Nursing homes ‘yet to see benefits’ of commitments on tests
Nursing homes “have yet to see the benefits” of commitments made regarding Covid-19 testing and the provision of personal protective equipment (PPE), according to the representative body for the sector.
Tadhg Daly, chief executive of Nursing Homes Ireland (NHI), which represents 390 of Ireland’s 440 such facilities, said that some workers in Irish nursing homes have been waiting for test results for 20 days, a pattern replicated across the country as the HSE struggles with a testing backlog of 14,500 people.
“We very much welcome the reprioritisation of healthcare workers, but to be blunt, we haven’t seen the benefits, and we know of people who could be working if they had their results,” he said.
Nursing homes have emerged as among the hardest hit of all impacted institutions across the country, with 54%, or 156, of the deaths due to Covid-19 as at Friday evening occurring either within such care or from a hospital referral from same.
NHI was among the first bodies to act against the virus in early March, instructing its homes to restrict all non-essential visitors, a decision which was subsequently criticised as overly draconian by the chief medical officer, Dr Tony Holohan.
However, the National Public Health Emergency Team subsequently changed its stance regarding that advice, which proved prescient given the nationwide lockdown announced on March 27.
Meanwhile, Taoiseach Leo Varadkar has refused to state whether Dr Holohan’s initial decision with regard to nursing homes last month was correct.
Mr Varadkar, in an interview in the Sunday Independent, said “it was always likely that there would be clusters in nursing homes” and an assessment of the Government’s response to Covid-19 in a nursing home context cannot be made “until we’re through this crisis”.
In a week which saw cases of Covid-19 and ICU admissions and deaths related to the virus hold steady in the face of an expected surge, nursing homes have become the epicentre of the crisis in an Irish context, with clusters in homes and other residential institutions almost trebling in that time to 178 as of last Thursday.
Mr Daly said he was “surprised” by Dr Holohan’s comments at the time of the original NHI restriction order, but said the chief medical officer “is doing a very good job in very difficult circumstances”.
He would not be drawn on Mr Varadkar’s comments yesterday. “We felt we made the right decision at the time, but we don’t need to be looking back; what we want to do is look forward,” he said.
Some 25,000 people live in Ireland’s nursing homes.

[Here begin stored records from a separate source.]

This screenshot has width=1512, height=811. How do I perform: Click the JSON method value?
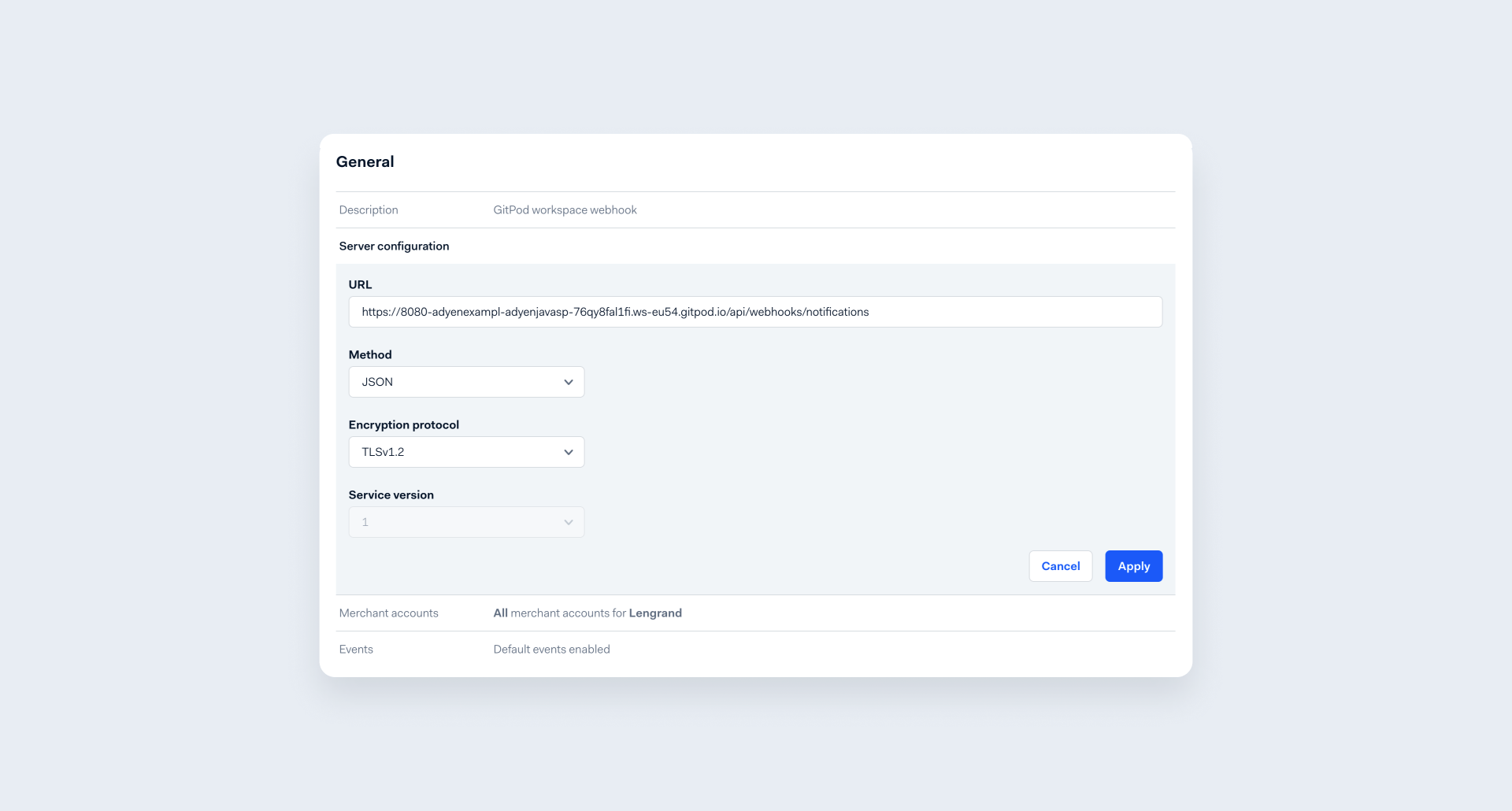377,382
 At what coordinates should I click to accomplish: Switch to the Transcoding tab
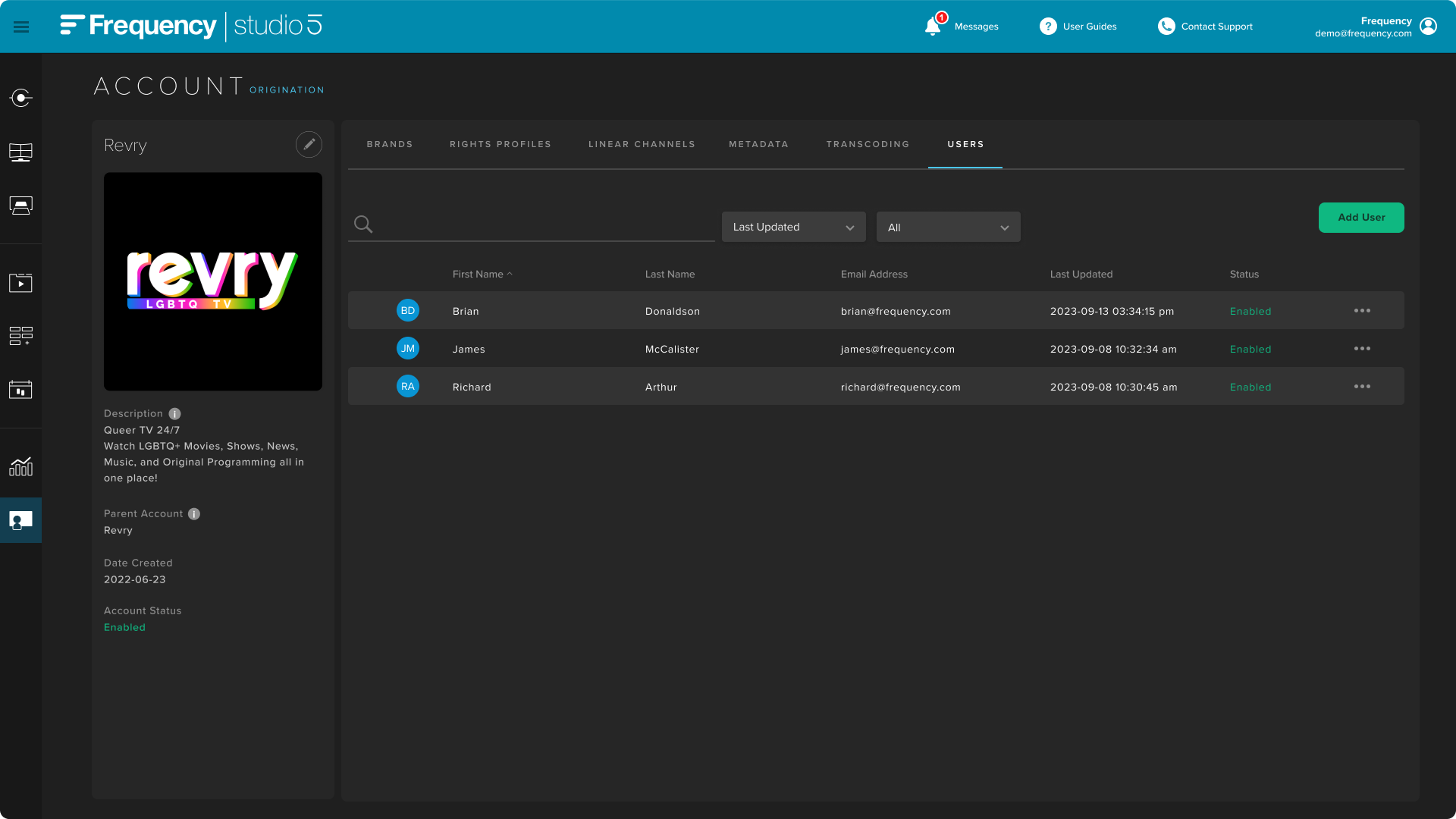pos(868,144)
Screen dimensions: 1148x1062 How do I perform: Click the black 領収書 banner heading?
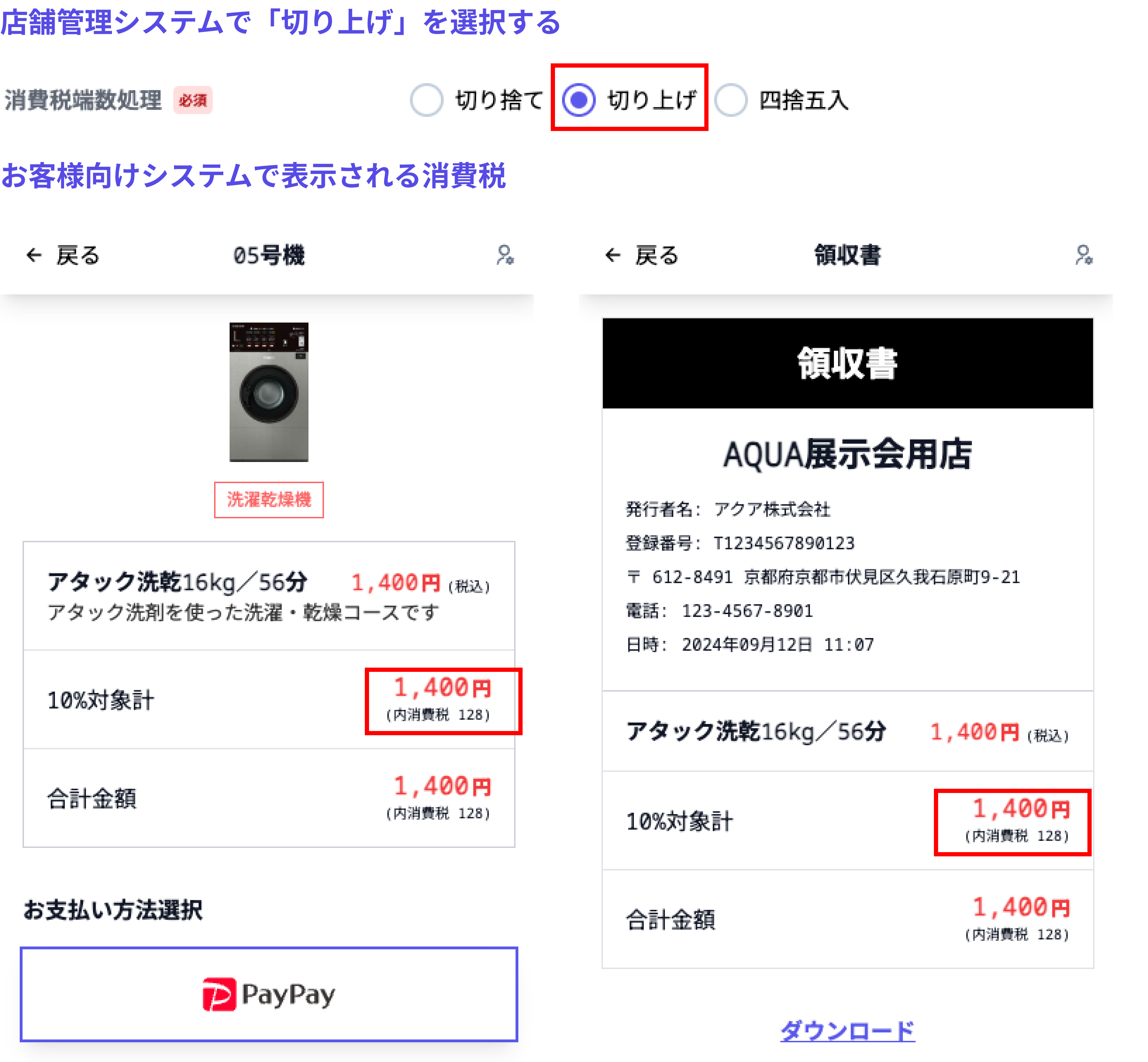coord(847,363)

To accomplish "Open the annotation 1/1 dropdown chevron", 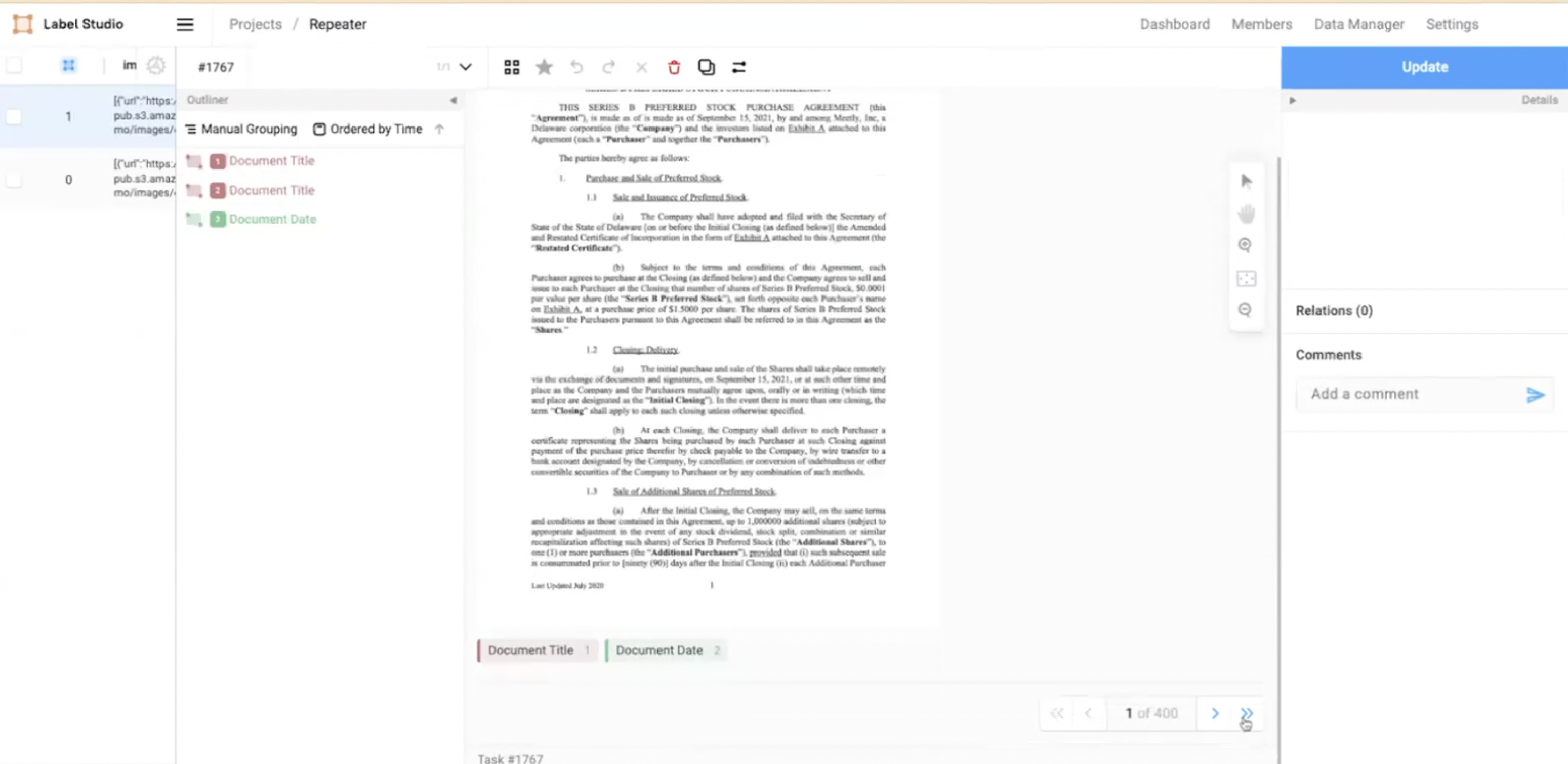I will click(x=465, y=67).
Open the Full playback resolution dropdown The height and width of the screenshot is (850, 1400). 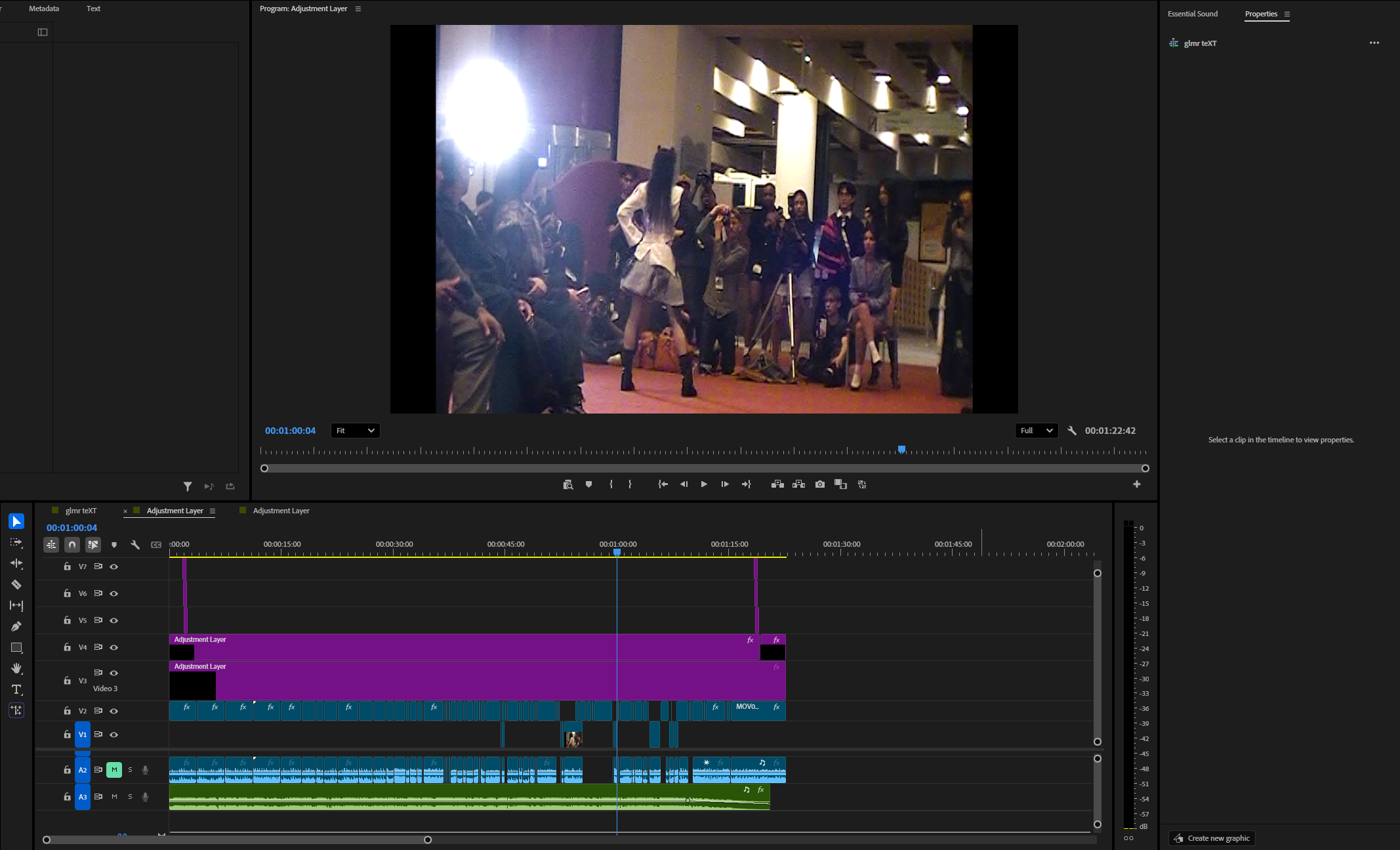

Mr Daly said he believes the crisis in the sector results from “delays in testing, that many residents may have had the virus for a number of weeks, and because nursing homes are a vital part of a functioning health service, we’re obviously still accepting residents from acute hospitals”. He added: “But the pattern of high infection rates in nursing homes is one being seen across the world, so I don’t think Ireland is any different.”
Regarding the Government’s extension of restrictions until May 5, Mr Daly said “people had been taken aback” by its length, but that nursing home restrictions would not be lifted “unless the timing is right”.